Hello from the Latham Lab at Texas Tech University! Our research program focuses on understanding the interplay of protein structure, dynamics, and function, particularly in large macromolecular assemblies. Our current emphasis is the characterization of an essential protein complex that recognizes double-strand breaks in our DNA. Failure to repair this damaged DNA can lead to mutations and has been implicated in a variety of cancer types. To accomplish our goals, we utilize sophisticated solution state NMR spectroscopy techniques, which allow us to probe changes in protein structure and dynamics that occur as part of the functional cycle of the complex as well as changes that occur upon mutation of the complex. We couple this information with biochemical activity assays and in cell experiments, which report on function.
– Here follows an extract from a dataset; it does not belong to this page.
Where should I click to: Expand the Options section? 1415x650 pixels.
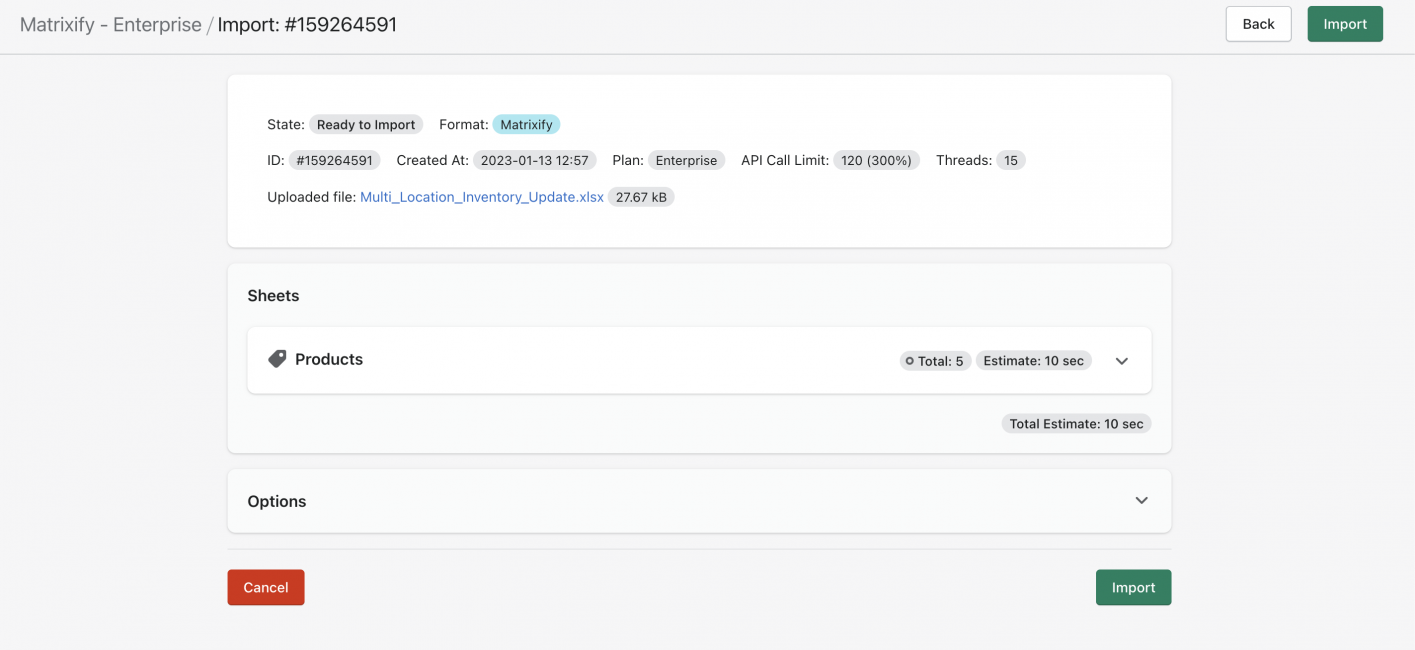pos(1140,500)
Together, these data will provide a framework for understanding how changes in structure and dynamics of a protein complex choreograph complex functions.
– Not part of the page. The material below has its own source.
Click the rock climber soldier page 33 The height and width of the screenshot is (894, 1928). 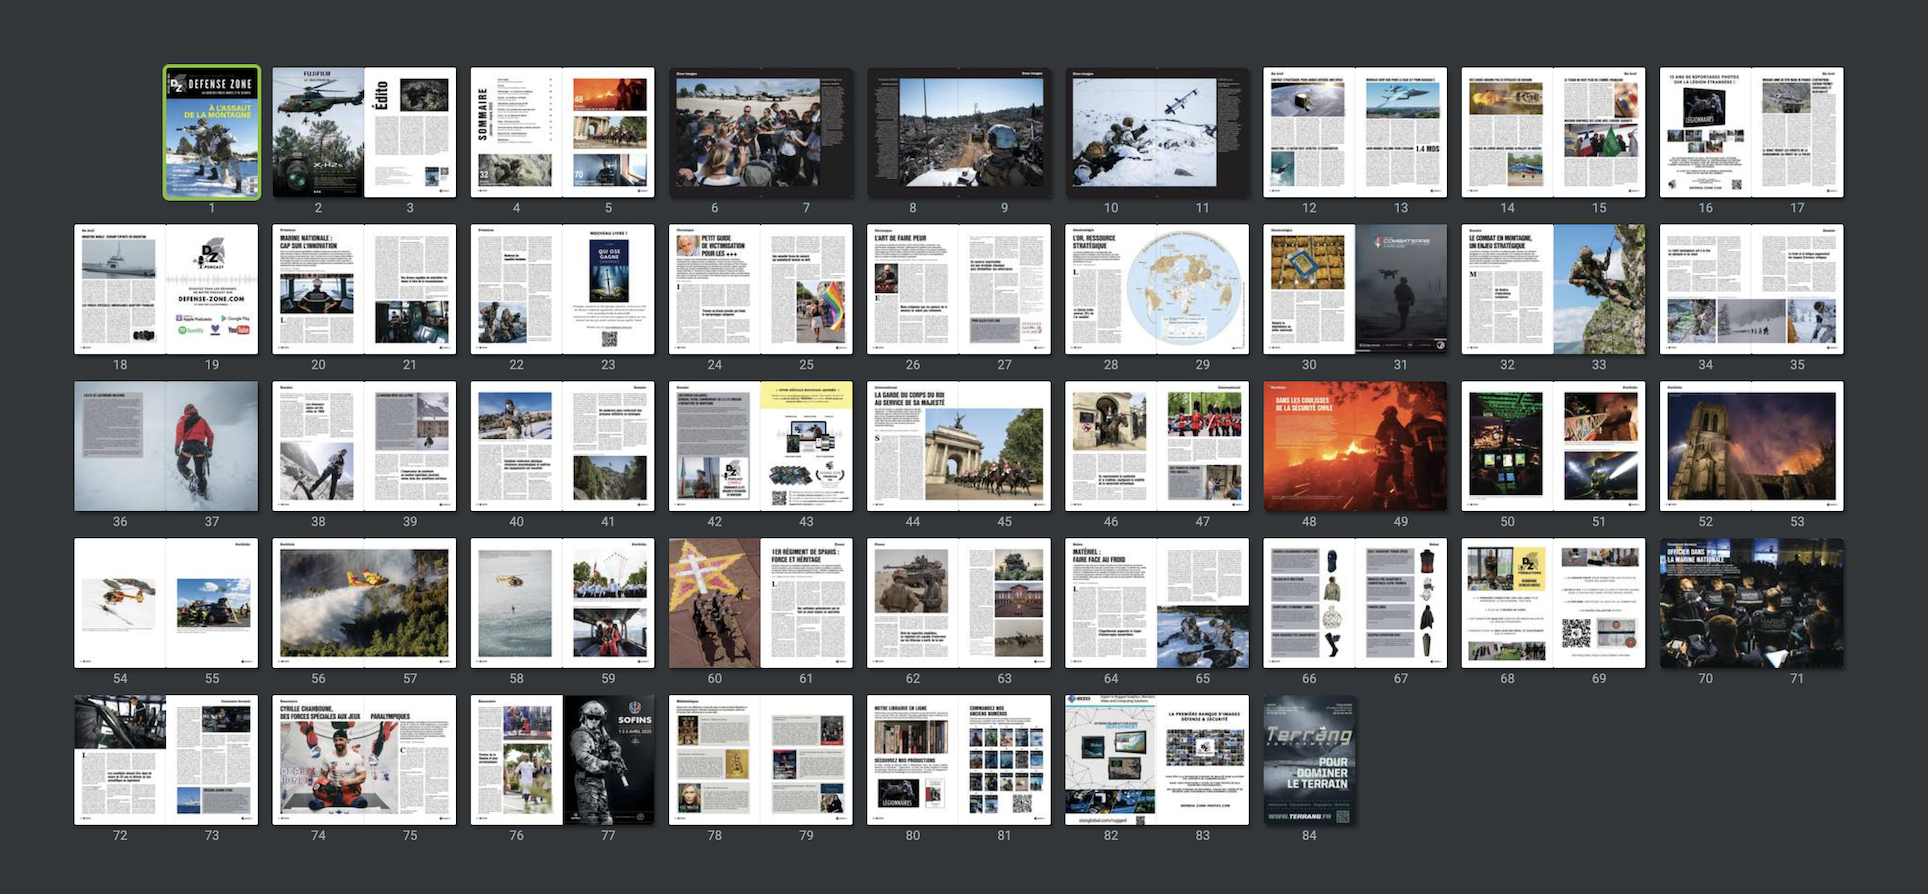[1599, 289]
Nuclear magnetic resonance (NMR) spectroscopy is a technique to study the structure and motions of molecules. Solution state biomolecular NMR focuses these methods on the molecules that are important for life and has been used to derive the structures of many important proteins, nucleic acids (DNA and RNA), and multi-subunit complexes.
Structural biology combines biophysics, biochemistry, and molecular biology to study the molecular structure of biological macromolecules. Its particular goals are to determine how proteins and nucleic acids acquire the structures they have and how alterations in their structures affect their function.
Proteins are not strictly static objects, but can populate ensembles of conformations in solution. Transitions between these states occur on a variety of length and time scales, and have been linked to functionally relevant processes such as allosteric signaling and enzyme catalysis. NMR is uniquely suited to detect and measure these dynamics.
DNA repair is a collection of processes by which a cell identifies and corrects damage to its DNA molecules. There are different pathways (protein cascades) of repair depending on the type of damage, and therefore the type of repair required. Some proteins involved in these cascades are dynamic as they detect and repair DNA damage.